§ **Exercise tasks**:
1. Reproduce verbatim the passage of the Amherst plane crash article between "Local police wouldn't" and "records from Delaware.", inclusive.
2. Resume the Amherst plane crash article after its final sentence.

§ **Excerpt to read**:
Hard to tell if he was trying to kill the occupants or if the dead engine caused the crash.
http://dailynews.yahoo.com/h/ap/20010827/us/plane_crash_house_1.html Monday August 27 12:10 PM ET
Pilot's Motive Sought in Home Crash
AMHERST, N.H. (AP) - Authorities awaited dental records Monday of a missing executive to see whether he was the pilot who crashed a plane into his house, killing himself and destroying the home, a newspaper reported.
After the crash and fire, little was left of the house but its foundation. It stood at the end of a winding driveway in a development of expensive homes.
Louis W. Joy III, 43, owned the house and lived there with his wife and their 8-year-old daughter. They recently moved to Amherst from Newark, Del.
Local police wouldn't comment about the investigation.
However, a source closed to the investigation told The Union Leader of Manchester that authorities were waiting to receive Joy's dental records from Delaware.
Authorities say it would be at least Tuesday before they could identify the pilot's body.
No one on the ground was injured. Joy's wife, Jo, and daughter were away from home at the Saturday morning crash, but joined investigators at the scene later in the day.
The wife and daughter couldn't be located for comment Monday by The Associated Press.
The single-engine plane was registered to Joy's company, Manufacturing Excellence Inc., based in Newark, Del. He had been president since 1987 and lectured on motivation and management. The company's Web site lists Fortune 500 companies as clients.

§ **Provided data**:

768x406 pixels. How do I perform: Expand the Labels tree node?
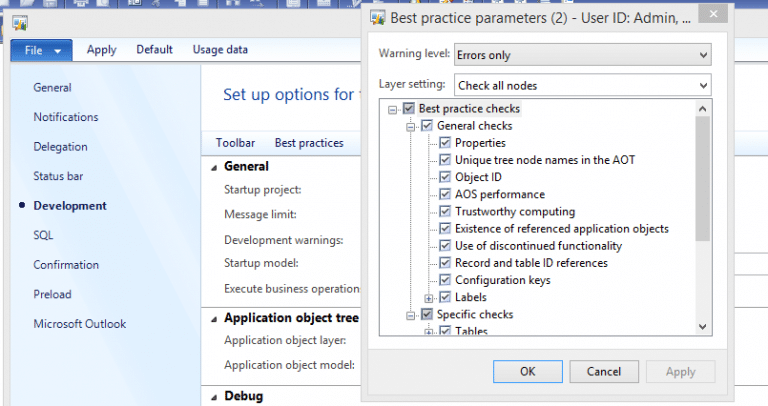coord(428,297)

§ **Responses in order**:
1.
Local police wouldn't comment about the investigation.
However, a source closed to the investigation told The Union Leader of Manchester that authorities were waiting to receive Joy's dental records from Delaware.

2.
Neighbors said the aircraft did not appear to be in trouble before the 7:40 a.m. crash.
``I kept hearing a plane going around and around,'' said neighbor Marie Seroskie. ``I thought he was buzzing someone. I saw him from the bedroom window and I waved at him and then the engine went completely dead.''
The plane had taken off about 20 minutes earlier from Nashua Municipal Airport, 12 miles away, said Jim Peters, a Federal Aviation Administration (news - web sites) spokesman. He said the pilot had filed an instrument flight plan with a destination of Atlantic City, N.J.
Joy's home in Delaware was bought last year by Wendy Hamme, who said neighbors considered him eccentric and a recluse. She said almost every window in the house had been nailed shut.
``Nobody knew too much about him. They all thought he was with the relocation program with the FBI (news - web sites) or something Mafia-related. They all thought he was really strange,'' she said.
``He seemed like a charmer. But if he didn't get his way, he was nasty,'' she said.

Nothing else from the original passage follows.